Sources of cash are those activities that are cash-generating and the use of cash is the ones that reduce the money in the business. For E.g.  Credit from Customers is a source of cash generation while an example of a use of cash is the purchase of a van for the business.

Understanding how cash comes into and leaves your business will help you decide how to restructure activities to keep liquidity robust enough to support operations. In the instance above, the firm owner can decide to delay the purchase of the van and leverage credit from suppliers to generate the cash it needs or conserve its cash buffers.

Carry out a risk assessment to business cash flow

After mapping out cash inflow and outflow in the day-to-day running of the business, owners and managers need to understand the various types of risk to their cash flow that they face. The risk to the liquidity position of a business can emanate from shocks to revenue, high-cost structures, “too early” settlement of obligations, and debtors that are slow in clearing out their liability to the business.

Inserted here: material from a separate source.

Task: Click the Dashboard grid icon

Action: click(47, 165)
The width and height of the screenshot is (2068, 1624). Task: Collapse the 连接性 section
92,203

These challenges must be ranked in a way that reflects their probabilities and likely impact on the firm. By doing this, the business has an airtight framework to help in designing a strategy that will limit their risk of going-under due to insufficient funds.

When it is the case that slow sales are stifling cash inflow, the business can seek out other revenue streams to keep money coming in. Businesses into perfume production that shifted to the production of sanitizers is a clear instance of how practical and helpful this step is.

Next, if it is a problem of the cost burden, then those businesses can work to delay the settlement of those obligations and digitize some of their processes to reduce their expenses.

On the other hand, there is no one way to deal with the problem of receivables that have been delayed. The business owner can try to negotiate incentives like a discount to encourage debtors to pay early.

Keep an eye on your Cash Conversion Cycle (CCC)

Cash Conversion Cycle (CCC) is the number of days it takes for a business to convert its investments in inventory into cash. Investopedia defines it as how fast a company can convert cash on hand into more cash on hand.

CCC is the sum of the days it takes to sell your inventories (Inventory Days on Hand) and get back receivables (Days of Sales Outstanding) minus the days it takes to settle Payables (Days of Payables Outstanding).

Keeping accounting technicalities out, the logic is that if it takes lesser days to sell inventories and get back money owed to the business while it takes the firm more days to pay suppliers, the shorter their CCC would be – which is a good thing since they can put that cash back to use.

Secure supply chain

A major cash flow risk to businesses is the disruption to their supply chain which affects revenue-generation or leads to a spike in cost if the firms must replace suppliers at unfavorable terms.

Businesses need to secure their input supply by ensuring that if their suppliers are in distress already, they have mapped out alternatives to ensure their own operation is not jeopardized.

Factoring Government intervention

Businesses can also explore other financing options to inject more cash into their operations. We have several options like government grants or relief funds are often under-explored by businesses and another option is for businesses to factor in their account receivables.